- _I tuoi compiti_
1) Nel testo da leggere, con quale nome Chaz Bundick ha firmato il progetto parallelo da cui è uscito l'Ep «Lina»?
2) Riscrivi in forma più breve il paragrafo del testo da leggere che comincia con «Laggiù in South Carolina», mantenendone i fatti principali.
3) Secondo il testo da leggere, perché l'autore non apprezza il rock di Liepāja, pur presentata come il centro rock del Baltico?

Visitando la Lettonia, invece, mi fermai a Liepāja, presentata dalla Lonely Planet come il centro rock del Baltico: affascinante il quartiere tra boheme e povertà di condomini soviet di Karosta, ma rock, in città, vuol dire hard-rock da centauri con bandana. No grazie. Eppure anche in Lettonia  si muove qualcosa di nuovo. Tra i roster di etichette iper-à la page come No Pain In Pop e Disaro c’è, da un po’ di tempo, un tale Dunian, che proprio lettone si proclama. Non ha ancora pubblicato nulla, ma promette benissimo. “Love To Match” e “Where Is The Problem” partono dal glo-fi più liquido stile Baths e Toro Y Moi per annegare in movenze chill-out, tra bassi a rimbalzo, fingersnaps r’n’b e tastiere vaporose. In cuffia a volumi alti è come stare sott’acqua e vedere il mondo fuori sfarsi, cullato dalle onde. Ancora più eterea “Mind Body Mind”, con sample vocali black che sfumano su se stessi. Post-chillwave, here we come.

 

°°°                                           Les Sins

Laggiù in South Carolina, in compenso, c’è un giovanotto di nome Chaz Bundick che è a dir poco infaticabile. Primo tra i glo-fi-ers, col moniker Toro Y Moi, a concedere il bis, dopo il debutto di “Causers of This”, e a cercare nuove strade, nello specifico funk-lussureggianti (“Underneath The Pine”), ha avuto pure il tempo di dedicarsi a un progetto parallelo col nome di Les Sins. Ne è uscito un Ep (“Lina”) ovviamente molto cool. In effetti la title-track è un pezzo spettacolare, incrociando dance ibizeca a mosse funkie, un basso groovosissimo e vocals contagiosi da cantare a squarciagola sotto una doccia estiva: euphoric-dance filtrata e sottilmente rétro su cui è impossibile star fermi (“Youth Gone”) e che finisce per cambiare di segno le malinconie glo-fi (vd. l’uptempo trascinante di “Toss & Turn”). Da questo progetto Les Sins Bundick ne esce, hands down, come il più reattivo e incontenibile tra i chillwavers della prima ora.

- _Elenco fornito_

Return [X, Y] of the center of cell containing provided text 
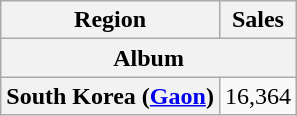
Region [110, 20]
South Korea (Gaon) [110, 96]
Sales [258, 20]
Album [149, 58]
16,364 [258, 96]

- _Soluzioni dei compiti_
1) Les Sins.

2) In South Carolina Chaz Bundick, noto come Toro Y Moi, è stato il primo dei glo-fi-ers a pubblicare un secondo disco dopo l'esordio «Causers of This». Con «Underneath The Pine» ha esplorato nuove strade funk. Ha poi avviato il progetto parallelo Les Sins, da cui è uscito l'Ep «Lina». La title-track unisce dance, movenze funk, un basso molto groovy e voci contagiose. Brani come «Youth Gone» e «Toss & Turn» trasformano la malinconia glo-fi in una dance euforica e un po' rétro. Con questo progetto Bundick si rivela il più reattivo tra i primi chillwavers.

3) A Liepāja il rock coincide con l'hard-rock da centauri con bandana. Per questo l'autore risponde «No grazie».